Deliveroo has hit its highest share price since it went public in March after it revealed that rival German service Delivery Hero had taken a 5% stake.
Shares in the London-listed food delivery company rose as much as 10% to 360p in early trading Monday after announcing the news.
Deliveroo has had a difficult few months as a publicly traded company, since its shares fell more than a quarter in the company’s debut, when they were priced at 390 pence.
Equity analysts at broker Jefferies said it was “difficult to say with conviction at this point what Delivery Hero’s intent is” with its stake in Deliveroo.

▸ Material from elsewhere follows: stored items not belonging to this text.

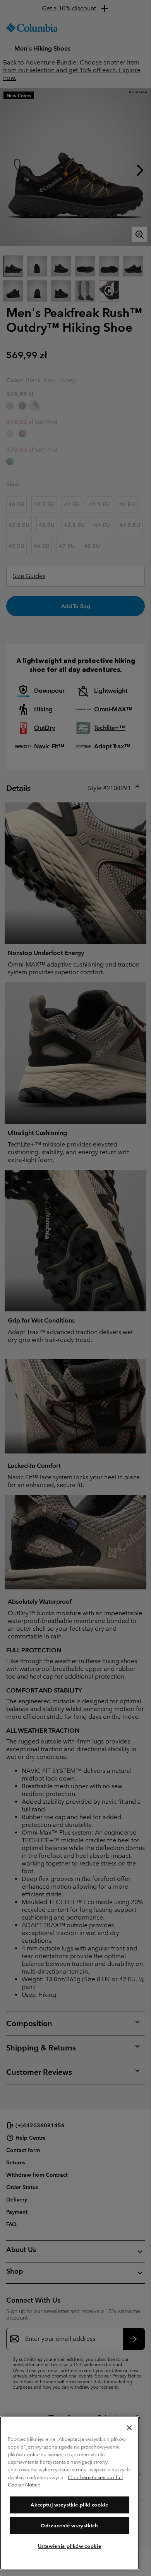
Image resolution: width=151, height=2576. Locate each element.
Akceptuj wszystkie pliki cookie (69, 2504)
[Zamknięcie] (129, 2427)
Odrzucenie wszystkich (69, 2525)
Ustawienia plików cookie (69, 2546)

Berlin-based Delivery Hero was founded in 2011 and has been listed on the Frankfurt Stock Exchange since 2017, where it currently has a market value of almost € 33 billion (£ 28 billion), more than four times higher. to Deliveroo. Delivery Hero operates in more than 50 countries, in Europe, Central and South America, the Middle East and Asia, where it is particularly strong, thanks to its foodpanda brand.

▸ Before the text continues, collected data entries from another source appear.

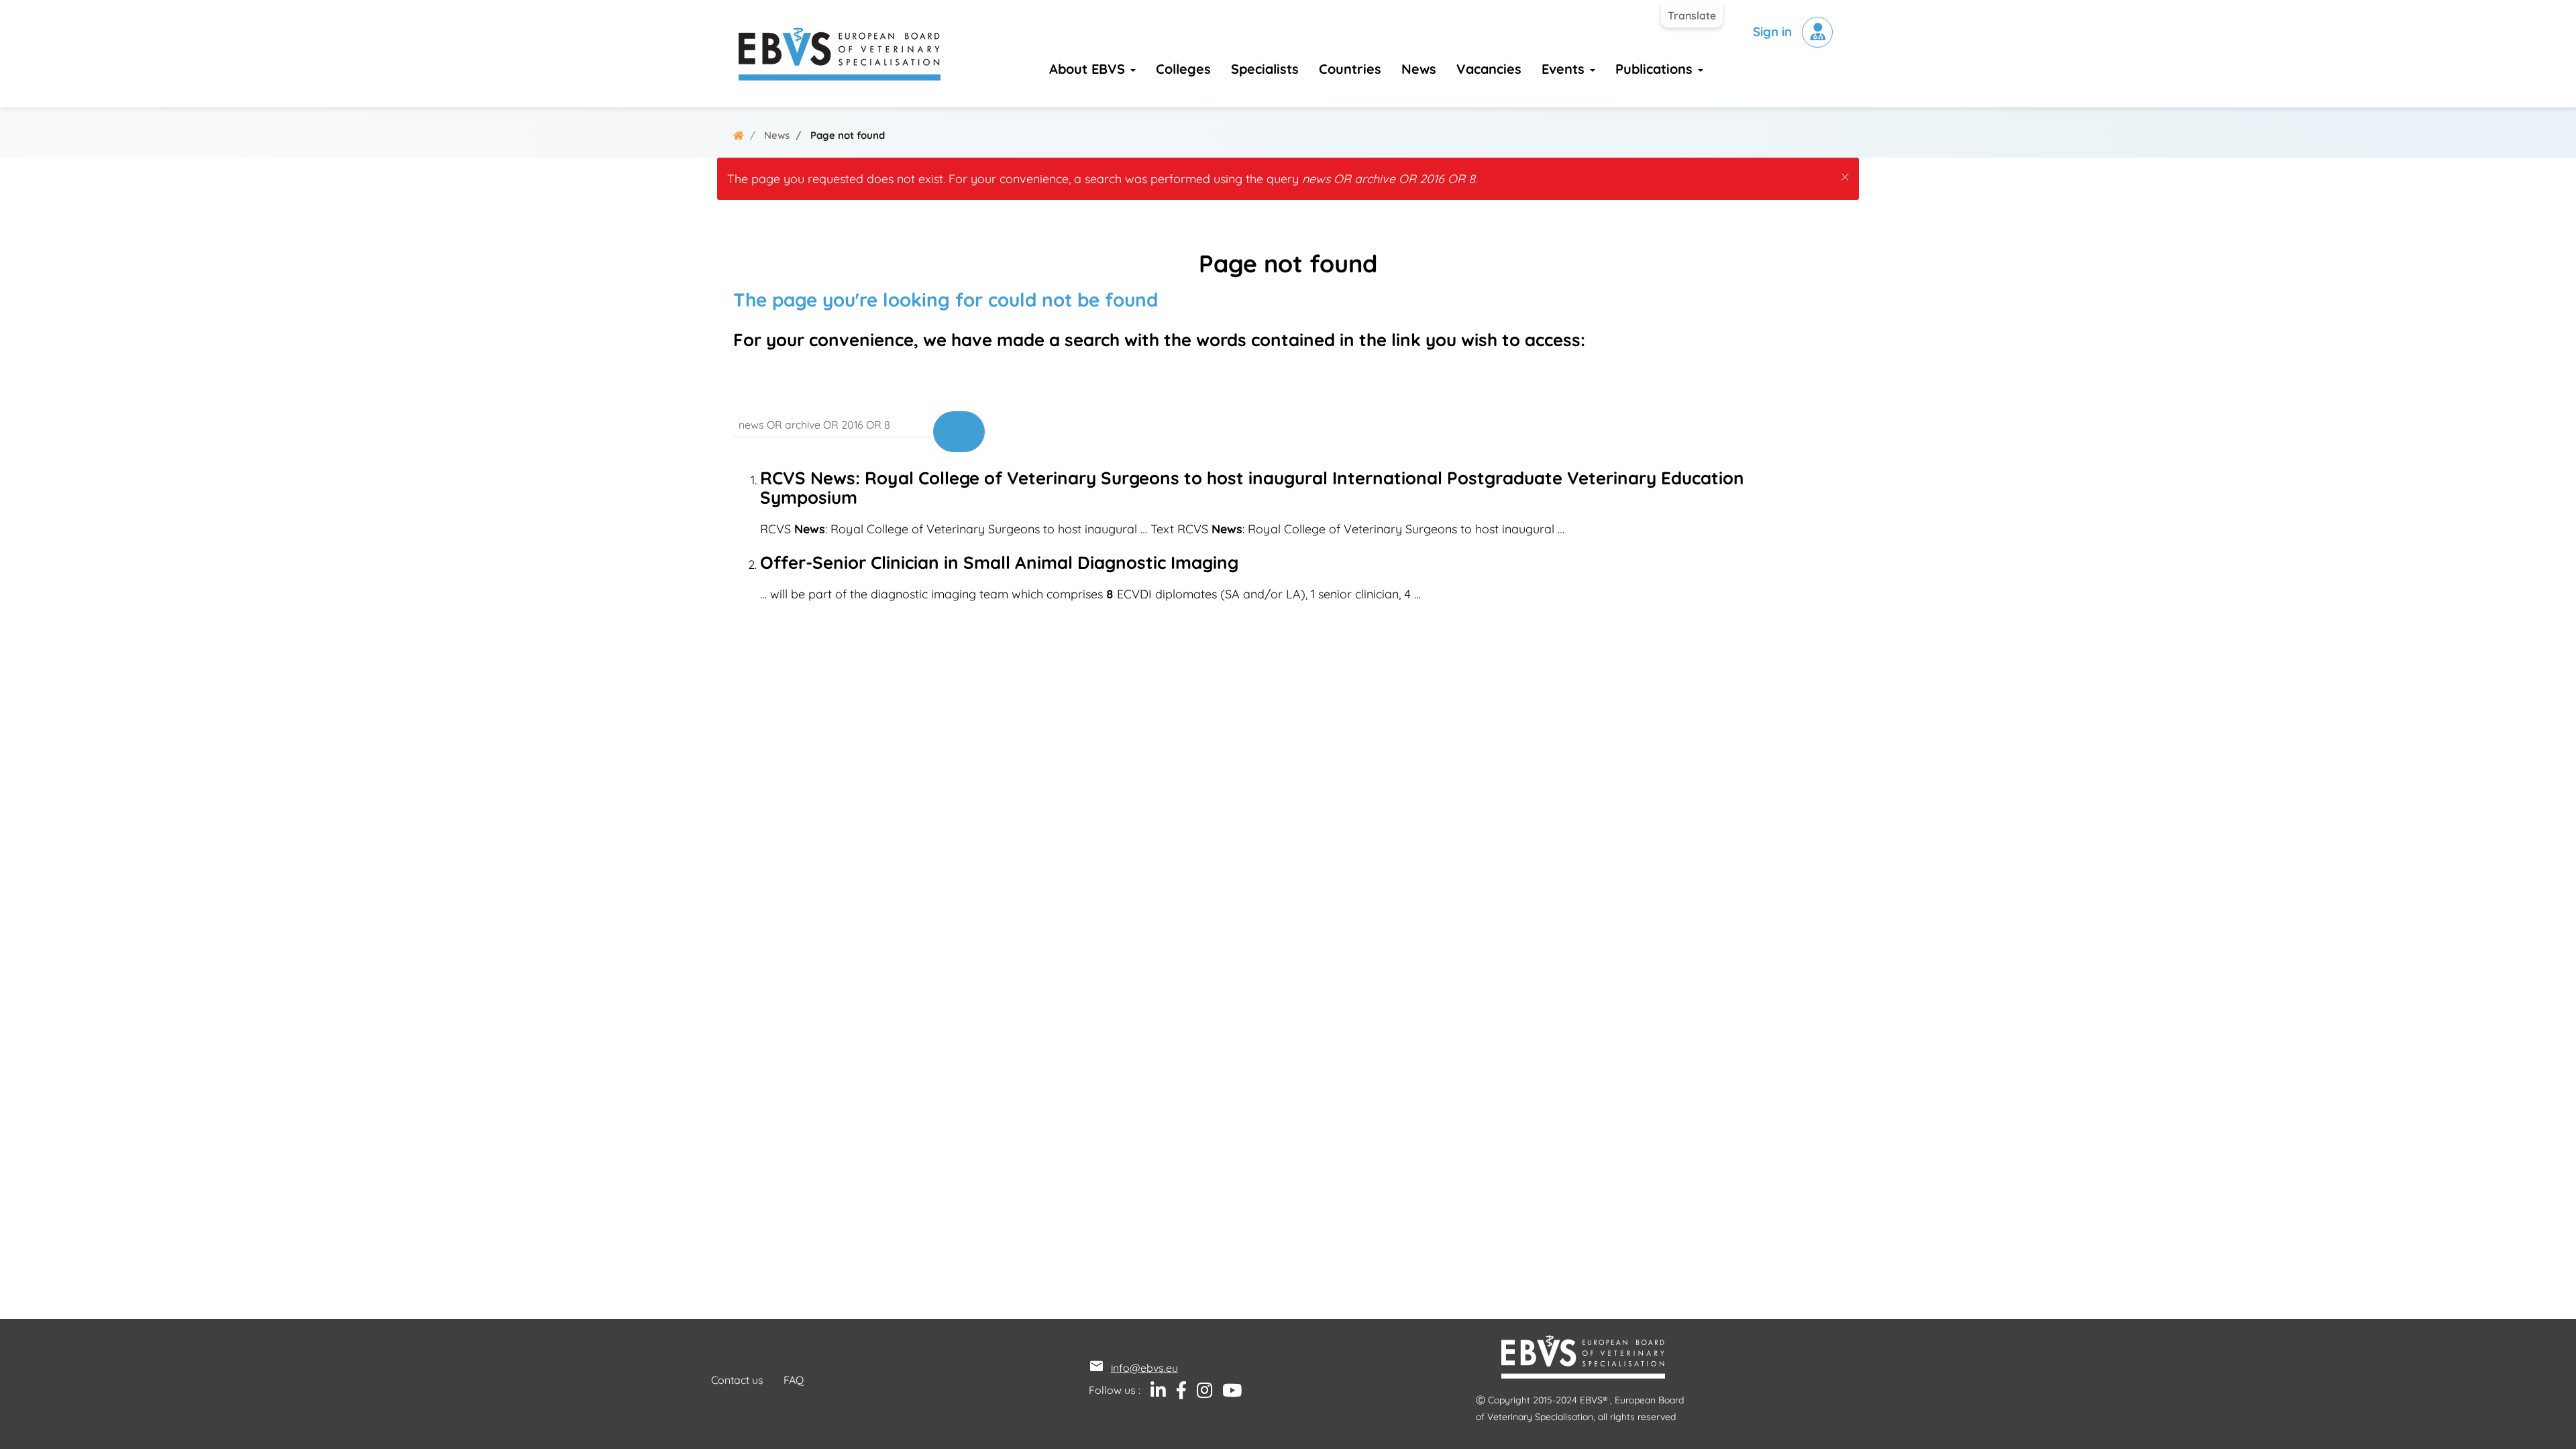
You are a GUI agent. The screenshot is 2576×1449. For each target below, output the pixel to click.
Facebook (1176, 1391)
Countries (1350, 68)
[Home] (840, 53)
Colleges (1183, 68)
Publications (1656, 68)
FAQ (794, 1380)
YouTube (1227, 1391)
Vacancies (1488, 68)
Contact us (737, 1380)
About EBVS (1089, 68)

However, the two companies do not compete in the UK as Delivery Hero does not operate in Deliveroo’s larger market. The German firm sold Hungry House to Just Eat in 2016.
Demand for food delivery services from Deliveroo and rivals like Uber Eats and Just Eat Takeaway soared during the coronavirus pandemic, when closure restrictions closed cafes and restaurants for long periods of time.

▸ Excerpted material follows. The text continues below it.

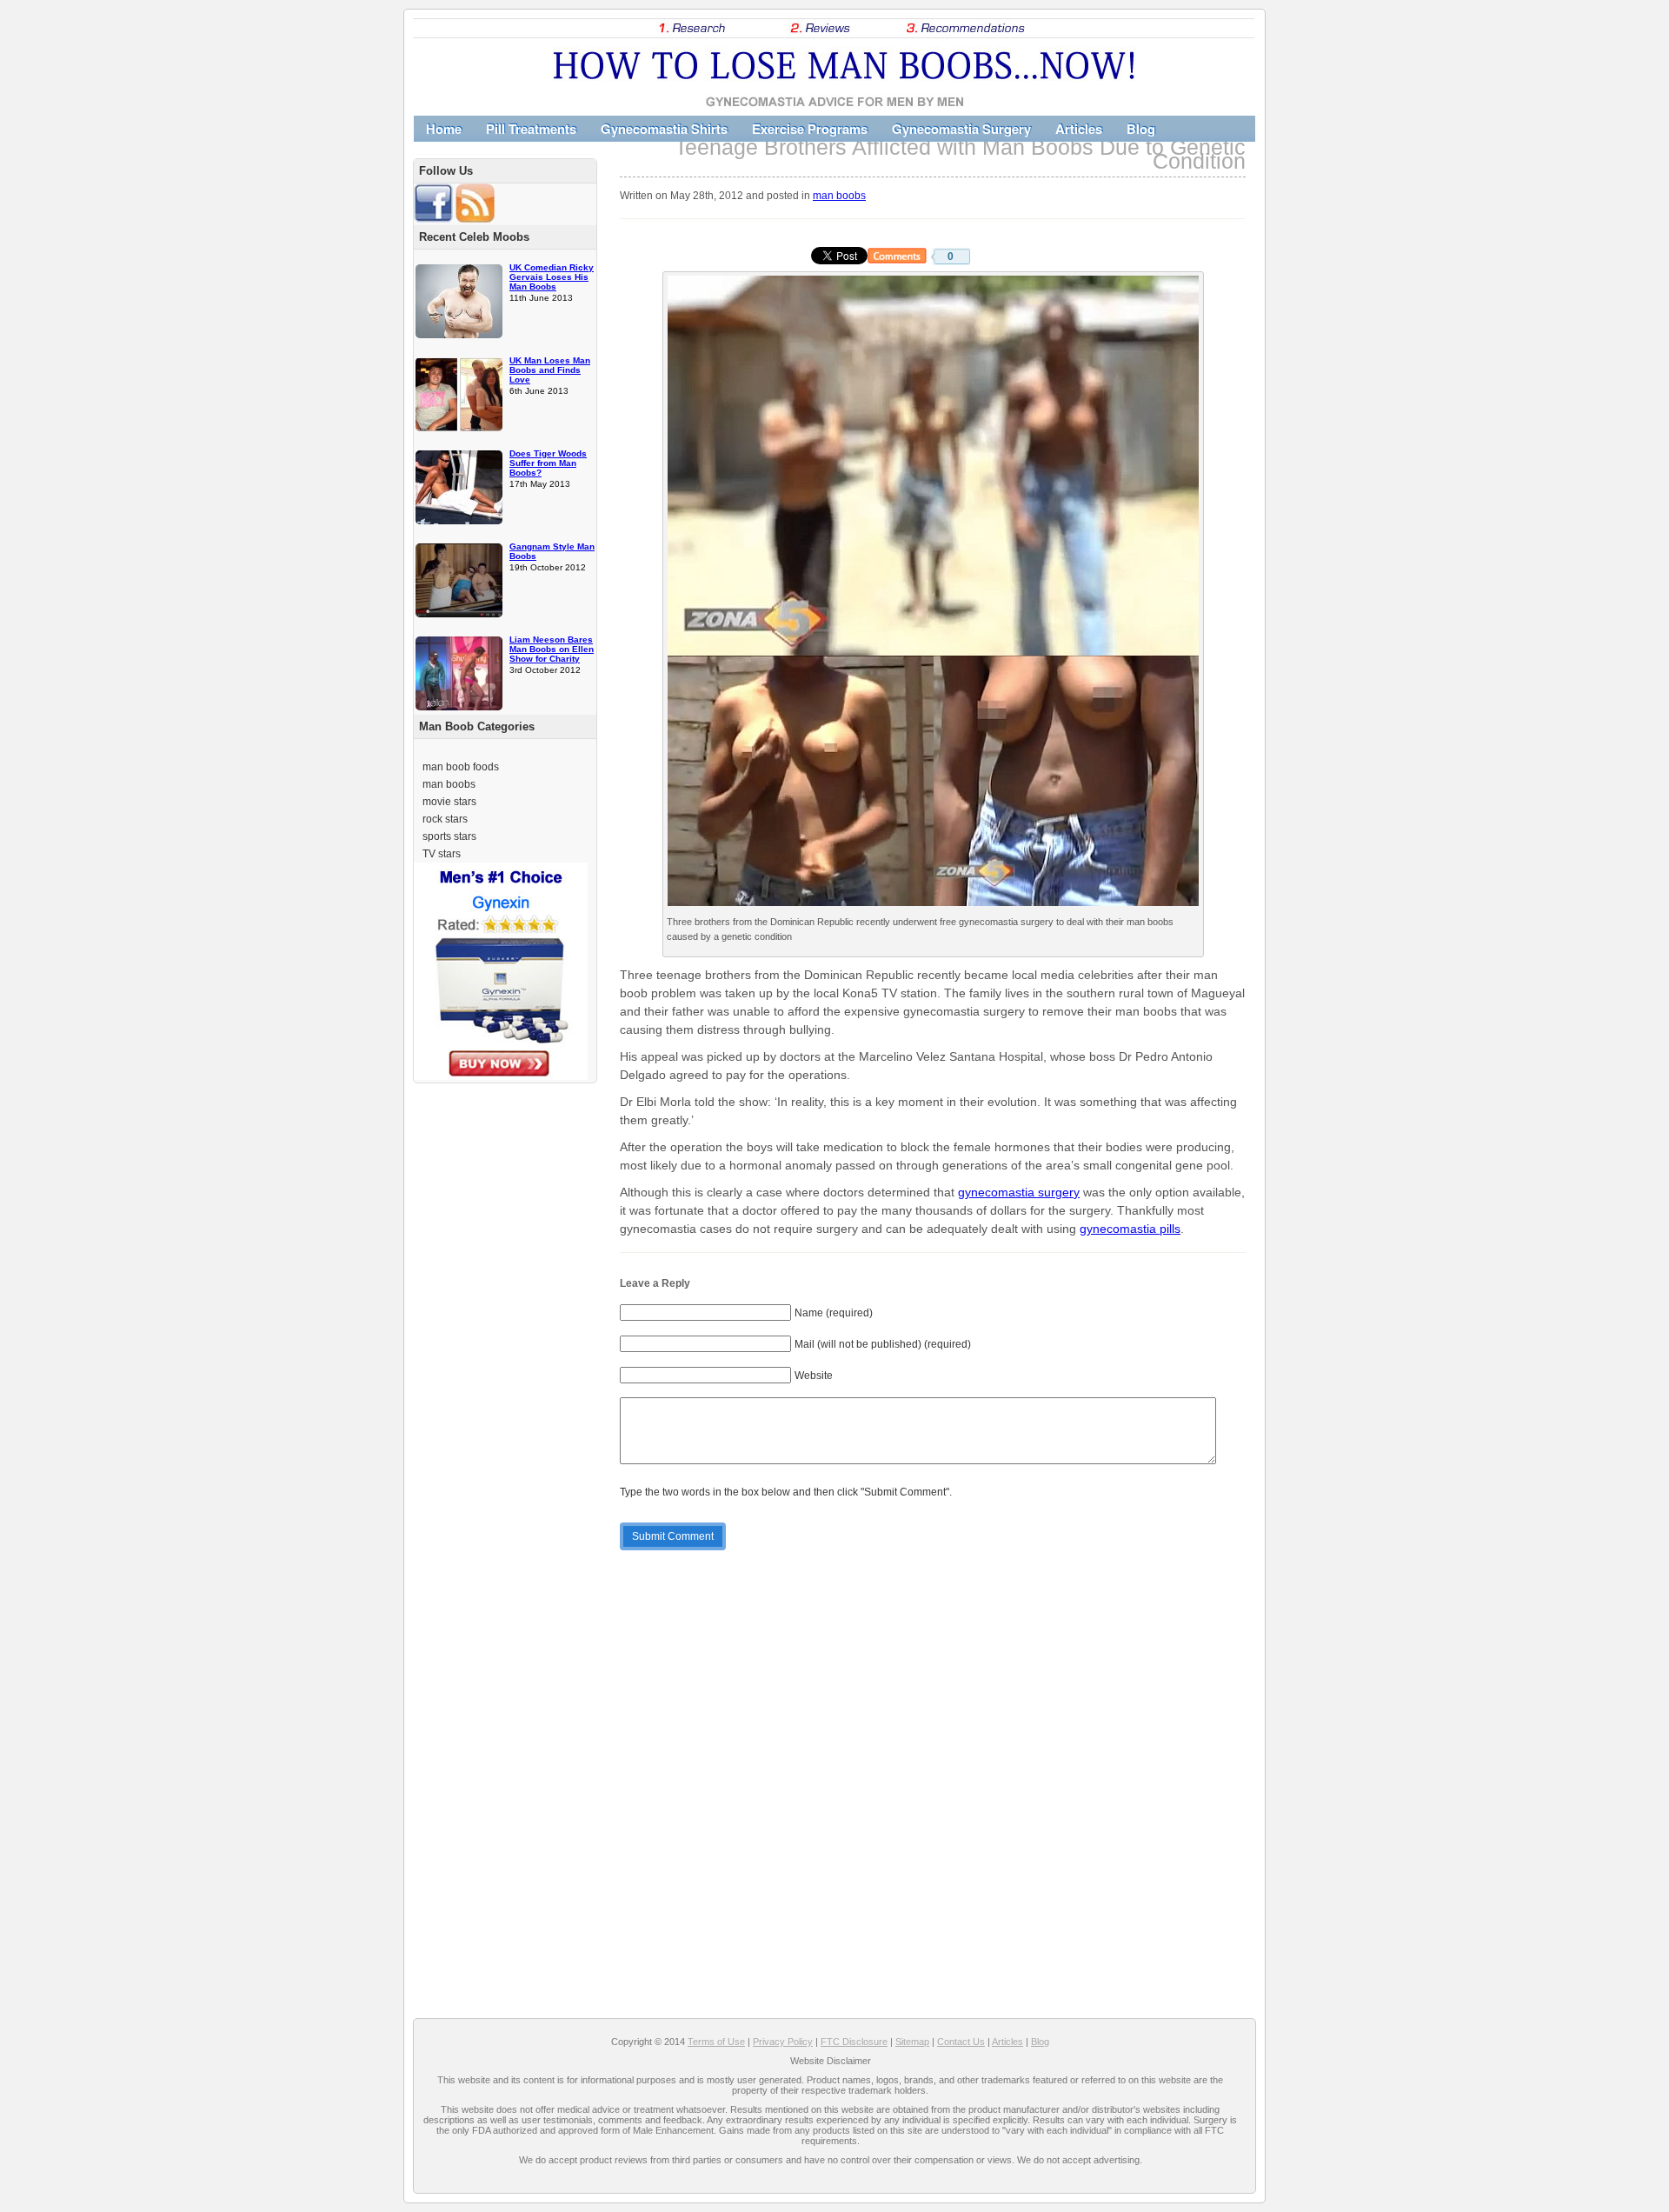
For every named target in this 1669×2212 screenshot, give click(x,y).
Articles (1078, 128)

Yet analysts wonder how the sector will fare after the hospitality reopens and as established players struggle to expand into new markets.
Jefferies analysts said they believed the food delivery sector was entering what it called the “fourth age” after bursts of consolidation in the market.
They added: “The profile of an operator positioned to do well is one with delivery in their DNA, an aggressive and progressive attitude to take advantage of delivery and a first mover advantage in the grocery market, preferably on the model of dark shop “.
Takeout services are also facing competition from a number of fast grocery delivery startups, such as Getir, Dija, Weezy and Gorillas, promising supplies to arrive in 10-20 minutes.
Many choose their food from “dark stores”, small local distribution centers, which are like corner stores but which consumers cannot enter.